Chalk up the explosion in Fisher’s followers to Followgen. Only six months old, the company bags engagement numbers for its users that appear to soar above those associated with Twitter’s advertising products.
Followgen works by engaging users in a way that none of Twitter’s paid ad products do. The service targets Twitter users by “favoriting” their tweets. Any user may favorite tweets by clicking the “favorite” widget beneath a tweet. That tags the tweet with a star, and sends a notification to the author of the tweet.
But Followgen enables users to automatically favorite hundreds, even thousands, of tweets. Operating a Followgen user’s Twitter handle, the service assigns favorites to tweets whose contents meet certain criteria set by the Followgen user. That criteria includes keywords or phrases, location, content, time period, device and sentiment.
Twitter ad products offer some of the same targeting options. But they don’t allow users to drill down to as granular a level as Followgen in some categories, and they don’t use favorites to reach users.
Followgen outperforms Twitter ad products because it creates a “one-to-one interaction” between marketer and targeted users, said the company’s 25-year-old founder, Myles Recny. While Twitter’s ad products expose a marketer’s tweets, handle or manufactured trend to users, Followgen, on behalf of a user, directly interacts with others by favoriting their tweets. That increases the likelihood of eliciting a response, according to Recny.
Followgen’s service conveys to targeted users, “Hey, I like that piece of content that you shared,” Recny said. “It’s not just promoted tweets hovering at the top of your stream, sort of disconnected from you.”
Indeed, the service seems to offer significantly higher return on investment than Twitter’s ad products.
Targeting the terms “real estate,” “luxury” and “Park City,” Fisher gained 86 followers in a week from over 4,000 targeted favorites that Followgen doled out for him. He used a week-long trial version of Followgen’s “shuttle” product, which costs $29 a month.
If he extended his campaign by paying for “shuttle,” and he maintained the conversion rate of his week-long campaign, he would have ended up paying $29 for 334 followers ,or about $.08 per follower, over a span of four weeks.
There don’t appear to be any figures available that capture average ROIs for Twitter ad products, but anecdotally, their bang for your buck seems to pale in comparison to what Followgen did for Fisher.

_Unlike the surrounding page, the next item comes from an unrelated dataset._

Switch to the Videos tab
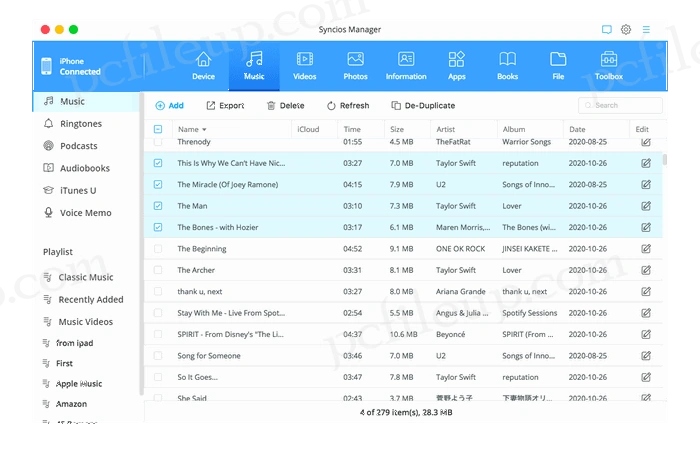 pos(304,64)
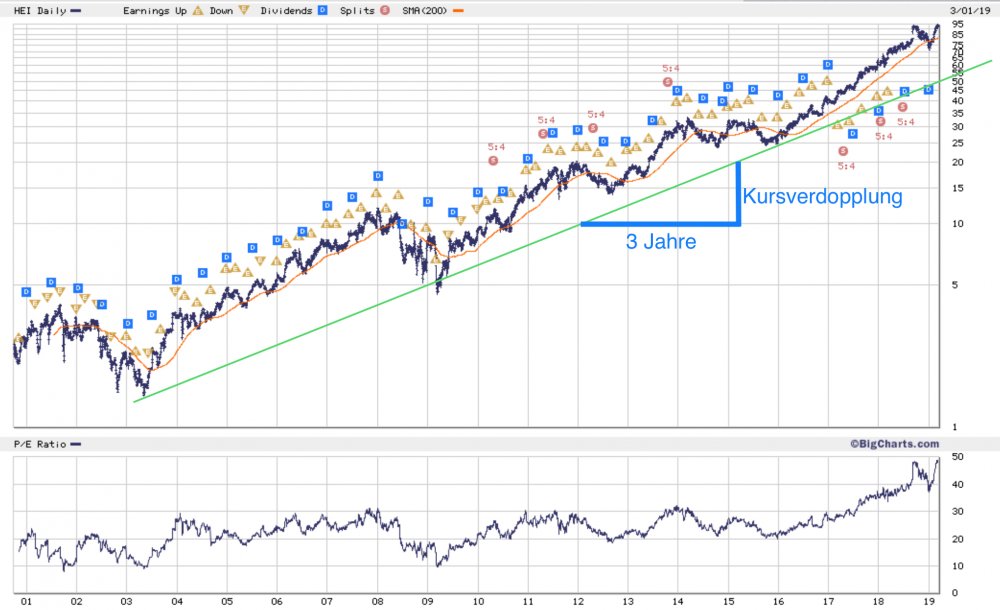Click the P/E Ratio panel label
Viewport: 1000px width, 610px height.
coord(40,444)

A Bloomberg Businessweek story that ran last summer, for example, referenced two business owners who used Twitter’s self-service advertising, and both reported spending what works out to be more than $5 in advertising credit to acquire just one follower. That’s about 60 times as much per follower as what Fisher paid using Followgen.
While Followgen delivers impressive results, some might dismiss the service as a dubious provider of heavily camouflaged advertising. Followgen provides no indication to targeted users that they are being tagged through an automated system. And people targeted by favorites cannot determine from a Followgen user’s profile that the user is using Followgen.
But before writing off Followgen, it may be worth remembering that many, if not most, people join Twitter to advance an agenda, whether personal or business-related.
Many of these users behave in hyper-extroverted and exhibitionist ways as a result. Sometimes that means following and mentioning handles like there’s no tomorrow. Favoriting is no different. People and brands do it all the time to reel in followers.
Followgen simply automates the process. Just like users who attempt to generate leads through individual actions, it advances an agenda without explicitly announcing that it is doing so.
The only difference is that Followgen executes the strategy on a scale that self-promoting Realtors or loan officers, who may invest significant time following or favoriting others to attract attention, could only dream of.